Increasing evidence supports that the Lung-Brain Axis may be a common mechanism regulating diverse CNS diseases. More specifically, how pulmonary damage due to toxicant exposure (ex. paraquat - Parent RO1 vs. Aspergillus versicolor-Supplement) regulates common and/or discordant neurodegenerative processes in Parkinson's disease and Alzheimer's disease (AD) is poorly understood. The over-arching hypothesis of this supplement integrated with the parent RO1 is that the specific type of pulmonary pathology (paraquat: pro- inflammatory/oxidative stress vs. Aspergillus versicolor: allergic pulmonary response) causes both a common and distinct profile of circulating peripheral signals with unique CNS effects, which is further modified by specific ongoing CNS disease processes. While most CNS research has focused on outdoor pollution, individuals in the U.S. spend approximately 87% of their time indoors. Mold from damp environments (ex. A. versicolor) is a common indoor air pollutant associated with allergic pulmonary responses, such as asthma. Importantly, recent evidence suggests a potential link between mold exposure and cognitive deficits. Interestingly, asthma (an allergic pulmonary response associated with mold exposure) has been linked to increased risk of AD and several anti-asthmatic drugs that inhibit the allergic pulmonary response have been shown to ameliorate cognitive decline and neuroinflammation in AD mouse models. Further, murine models of asthma have been shown to result in cognitive decline and neuroinflammation. However, the mechanisms by which an allergic pulmonary response, particularly in response to mold, might impact cognition and AD are unknown. To begin to address these questions with the supplement, we test the specific hypothesis that indoor air pollution (Aspergillus versicolor, a common mold associated with asthma and trigger of the allergic pulmonary response) causes the release of brain regulating circulating factors (Lung-Brain Axis, ex. HMGB1), triggers neuroinflammation, impairs cognition, and augments AD-like neuropathology. Preliminary data demonstrate that moderate A. versicolor inhalation exposure over 4 weeks results in neuroinflammation and significant changes in the broad neuroinflammation transcriptome, demonstrating that there are CNS effects with a moderate exposure to mold in control animals. Therefore our specific aims are to:
AIM1) Discern the Role of Aspergillus versicolor inhalation on the Lung-Brain Axis and AD-like neuropathology.

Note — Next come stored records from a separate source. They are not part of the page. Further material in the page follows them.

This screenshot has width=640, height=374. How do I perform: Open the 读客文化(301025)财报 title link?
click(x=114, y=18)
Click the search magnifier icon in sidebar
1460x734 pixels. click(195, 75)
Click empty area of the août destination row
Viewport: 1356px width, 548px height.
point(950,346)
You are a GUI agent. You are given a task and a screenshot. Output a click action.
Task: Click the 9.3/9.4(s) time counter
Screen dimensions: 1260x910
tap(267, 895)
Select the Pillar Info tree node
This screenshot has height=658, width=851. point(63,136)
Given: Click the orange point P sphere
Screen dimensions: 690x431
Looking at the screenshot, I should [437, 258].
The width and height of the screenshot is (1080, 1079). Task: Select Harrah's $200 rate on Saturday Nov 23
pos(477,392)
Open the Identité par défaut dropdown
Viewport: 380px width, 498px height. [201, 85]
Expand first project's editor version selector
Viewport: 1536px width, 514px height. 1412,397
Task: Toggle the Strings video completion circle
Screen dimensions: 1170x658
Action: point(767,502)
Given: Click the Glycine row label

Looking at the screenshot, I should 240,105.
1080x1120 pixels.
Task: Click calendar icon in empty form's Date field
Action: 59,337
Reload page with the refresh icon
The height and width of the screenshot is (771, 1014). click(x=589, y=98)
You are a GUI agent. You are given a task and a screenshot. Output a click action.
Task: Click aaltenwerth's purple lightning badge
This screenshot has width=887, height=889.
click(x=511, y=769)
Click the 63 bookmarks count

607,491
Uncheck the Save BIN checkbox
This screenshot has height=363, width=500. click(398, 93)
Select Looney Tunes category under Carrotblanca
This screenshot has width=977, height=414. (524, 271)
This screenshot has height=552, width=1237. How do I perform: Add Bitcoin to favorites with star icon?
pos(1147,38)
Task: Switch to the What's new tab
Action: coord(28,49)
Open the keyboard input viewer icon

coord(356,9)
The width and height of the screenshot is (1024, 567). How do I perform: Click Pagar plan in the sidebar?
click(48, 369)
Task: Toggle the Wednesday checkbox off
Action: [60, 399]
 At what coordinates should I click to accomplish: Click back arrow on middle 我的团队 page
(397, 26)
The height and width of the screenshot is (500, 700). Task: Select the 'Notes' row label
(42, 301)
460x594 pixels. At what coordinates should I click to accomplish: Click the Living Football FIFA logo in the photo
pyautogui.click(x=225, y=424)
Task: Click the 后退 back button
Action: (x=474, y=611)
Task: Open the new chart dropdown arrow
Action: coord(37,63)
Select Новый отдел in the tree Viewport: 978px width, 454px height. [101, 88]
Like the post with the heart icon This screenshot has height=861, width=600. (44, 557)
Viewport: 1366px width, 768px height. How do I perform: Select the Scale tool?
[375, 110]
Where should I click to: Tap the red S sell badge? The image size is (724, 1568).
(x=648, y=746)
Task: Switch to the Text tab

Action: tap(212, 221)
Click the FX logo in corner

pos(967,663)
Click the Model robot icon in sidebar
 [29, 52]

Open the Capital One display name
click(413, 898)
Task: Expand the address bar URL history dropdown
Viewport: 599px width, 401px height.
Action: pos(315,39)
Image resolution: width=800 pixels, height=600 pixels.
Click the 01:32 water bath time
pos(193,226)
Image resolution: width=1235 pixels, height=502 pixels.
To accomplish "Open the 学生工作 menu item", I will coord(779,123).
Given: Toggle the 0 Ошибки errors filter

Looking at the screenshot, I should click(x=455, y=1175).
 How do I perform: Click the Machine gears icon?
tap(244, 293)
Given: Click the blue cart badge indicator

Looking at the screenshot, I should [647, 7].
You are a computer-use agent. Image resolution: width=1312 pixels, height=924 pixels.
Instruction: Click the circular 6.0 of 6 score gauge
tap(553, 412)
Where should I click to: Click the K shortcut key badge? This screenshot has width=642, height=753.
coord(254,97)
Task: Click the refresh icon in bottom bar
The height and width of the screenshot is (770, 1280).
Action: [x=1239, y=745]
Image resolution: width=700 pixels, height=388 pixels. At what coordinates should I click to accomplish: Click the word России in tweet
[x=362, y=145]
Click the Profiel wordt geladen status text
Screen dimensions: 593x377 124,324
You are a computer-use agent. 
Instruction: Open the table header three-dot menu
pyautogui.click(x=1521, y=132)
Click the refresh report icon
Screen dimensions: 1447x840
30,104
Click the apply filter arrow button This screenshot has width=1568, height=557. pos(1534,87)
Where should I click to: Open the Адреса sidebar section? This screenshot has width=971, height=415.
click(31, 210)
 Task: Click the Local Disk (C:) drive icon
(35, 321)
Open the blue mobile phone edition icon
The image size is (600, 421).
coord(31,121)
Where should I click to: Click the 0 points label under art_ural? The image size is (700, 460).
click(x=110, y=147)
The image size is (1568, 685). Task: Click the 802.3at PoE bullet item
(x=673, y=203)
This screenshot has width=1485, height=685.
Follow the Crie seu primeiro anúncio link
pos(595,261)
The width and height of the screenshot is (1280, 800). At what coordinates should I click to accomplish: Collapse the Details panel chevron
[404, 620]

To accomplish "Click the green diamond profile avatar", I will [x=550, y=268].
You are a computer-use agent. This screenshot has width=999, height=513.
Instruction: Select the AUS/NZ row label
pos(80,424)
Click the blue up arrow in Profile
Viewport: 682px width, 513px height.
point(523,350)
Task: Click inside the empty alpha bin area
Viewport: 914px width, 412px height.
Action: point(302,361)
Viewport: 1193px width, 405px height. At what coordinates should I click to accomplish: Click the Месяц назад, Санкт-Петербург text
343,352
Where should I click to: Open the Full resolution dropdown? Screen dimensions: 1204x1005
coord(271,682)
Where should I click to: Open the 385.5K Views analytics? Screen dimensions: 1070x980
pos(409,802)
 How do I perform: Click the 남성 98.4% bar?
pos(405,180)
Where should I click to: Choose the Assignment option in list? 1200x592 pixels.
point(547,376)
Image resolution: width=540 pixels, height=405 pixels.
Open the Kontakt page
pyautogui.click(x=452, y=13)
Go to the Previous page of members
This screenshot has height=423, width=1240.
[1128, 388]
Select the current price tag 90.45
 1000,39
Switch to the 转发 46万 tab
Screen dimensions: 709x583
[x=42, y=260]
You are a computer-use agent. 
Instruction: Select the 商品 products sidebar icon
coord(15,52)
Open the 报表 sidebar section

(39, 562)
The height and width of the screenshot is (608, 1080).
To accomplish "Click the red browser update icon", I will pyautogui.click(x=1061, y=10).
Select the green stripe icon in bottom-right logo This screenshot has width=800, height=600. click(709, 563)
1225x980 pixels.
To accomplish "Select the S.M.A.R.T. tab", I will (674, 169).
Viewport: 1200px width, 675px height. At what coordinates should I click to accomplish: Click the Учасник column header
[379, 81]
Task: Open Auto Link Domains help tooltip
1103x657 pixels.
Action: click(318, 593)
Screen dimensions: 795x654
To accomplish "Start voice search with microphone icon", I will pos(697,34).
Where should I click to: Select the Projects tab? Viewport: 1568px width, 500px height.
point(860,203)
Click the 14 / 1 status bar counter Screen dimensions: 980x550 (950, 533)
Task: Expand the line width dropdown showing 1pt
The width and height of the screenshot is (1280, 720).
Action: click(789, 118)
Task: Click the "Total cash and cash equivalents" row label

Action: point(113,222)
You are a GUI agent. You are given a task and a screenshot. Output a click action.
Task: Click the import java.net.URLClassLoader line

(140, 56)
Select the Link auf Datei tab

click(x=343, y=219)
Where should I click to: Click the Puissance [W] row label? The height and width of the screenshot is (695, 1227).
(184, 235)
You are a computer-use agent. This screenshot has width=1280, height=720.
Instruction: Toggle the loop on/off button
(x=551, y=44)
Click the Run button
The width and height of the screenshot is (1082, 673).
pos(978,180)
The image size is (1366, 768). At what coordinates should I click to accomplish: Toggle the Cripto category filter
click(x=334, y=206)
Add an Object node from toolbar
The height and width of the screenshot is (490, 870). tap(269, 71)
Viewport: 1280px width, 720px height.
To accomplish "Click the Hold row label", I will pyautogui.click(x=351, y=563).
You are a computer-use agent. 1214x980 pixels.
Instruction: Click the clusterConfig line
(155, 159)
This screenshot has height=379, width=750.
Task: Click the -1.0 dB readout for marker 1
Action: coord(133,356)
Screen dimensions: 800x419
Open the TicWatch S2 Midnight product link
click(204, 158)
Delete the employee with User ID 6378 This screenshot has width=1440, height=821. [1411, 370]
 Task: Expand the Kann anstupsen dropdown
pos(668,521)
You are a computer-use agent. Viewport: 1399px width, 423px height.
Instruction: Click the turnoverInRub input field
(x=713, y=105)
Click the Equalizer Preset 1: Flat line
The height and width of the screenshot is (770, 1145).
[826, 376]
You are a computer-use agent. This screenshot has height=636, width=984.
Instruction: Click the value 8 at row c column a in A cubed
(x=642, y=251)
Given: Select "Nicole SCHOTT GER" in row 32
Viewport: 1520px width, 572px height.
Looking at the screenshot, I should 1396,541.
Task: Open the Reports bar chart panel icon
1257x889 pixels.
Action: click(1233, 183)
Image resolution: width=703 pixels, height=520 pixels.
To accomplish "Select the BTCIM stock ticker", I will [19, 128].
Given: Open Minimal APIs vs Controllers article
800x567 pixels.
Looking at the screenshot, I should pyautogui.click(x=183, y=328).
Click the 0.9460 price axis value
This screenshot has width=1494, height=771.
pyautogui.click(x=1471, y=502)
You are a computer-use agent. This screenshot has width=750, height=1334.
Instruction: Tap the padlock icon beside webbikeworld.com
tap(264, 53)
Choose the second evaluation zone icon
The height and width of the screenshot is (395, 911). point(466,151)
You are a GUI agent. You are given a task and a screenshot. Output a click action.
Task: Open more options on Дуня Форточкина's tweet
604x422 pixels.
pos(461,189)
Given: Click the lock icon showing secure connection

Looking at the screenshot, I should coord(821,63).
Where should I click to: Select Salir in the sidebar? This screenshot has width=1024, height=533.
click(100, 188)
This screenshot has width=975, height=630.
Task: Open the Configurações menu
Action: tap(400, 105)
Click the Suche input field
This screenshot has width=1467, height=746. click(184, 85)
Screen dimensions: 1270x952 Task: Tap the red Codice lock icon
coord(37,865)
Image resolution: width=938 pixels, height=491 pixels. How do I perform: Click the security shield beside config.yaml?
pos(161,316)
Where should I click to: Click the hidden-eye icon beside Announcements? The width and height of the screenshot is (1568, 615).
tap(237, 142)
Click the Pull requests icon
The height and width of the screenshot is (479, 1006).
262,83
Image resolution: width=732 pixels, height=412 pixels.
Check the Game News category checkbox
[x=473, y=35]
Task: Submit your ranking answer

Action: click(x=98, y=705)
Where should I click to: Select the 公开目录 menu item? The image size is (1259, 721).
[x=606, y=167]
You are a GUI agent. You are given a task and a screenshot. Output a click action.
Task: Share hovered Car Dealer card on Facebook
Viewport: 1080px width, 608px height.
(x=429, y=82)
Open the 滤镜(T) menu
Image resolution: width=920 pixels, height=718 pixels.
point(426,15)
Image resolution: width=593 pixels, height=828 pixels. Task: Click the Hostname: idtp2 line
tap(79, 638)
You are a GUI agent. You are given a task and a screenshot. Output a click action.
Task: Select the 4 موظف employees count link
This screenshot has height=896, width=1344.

If successful, these findings will be among the first to demonstrate that mold, an indoor air pollutant associated with allergic asthma, can augment AD-like neuropathology and provide much needed insight into the mechanisms of the Lung-Brain Axis (assessed in the parent RO1), which is a critical foundation for future basic science and epidemiology research in AD.
These findings will reveal key mechanisms defining how pulmonary damage and Aspergillus versicolor trigger a pro-inflammatory response in the brain to deleteriously impact central nervous system health and cognitive function in Alzheimer's disease, creating critical opportunities to intervene and mitigate pathology.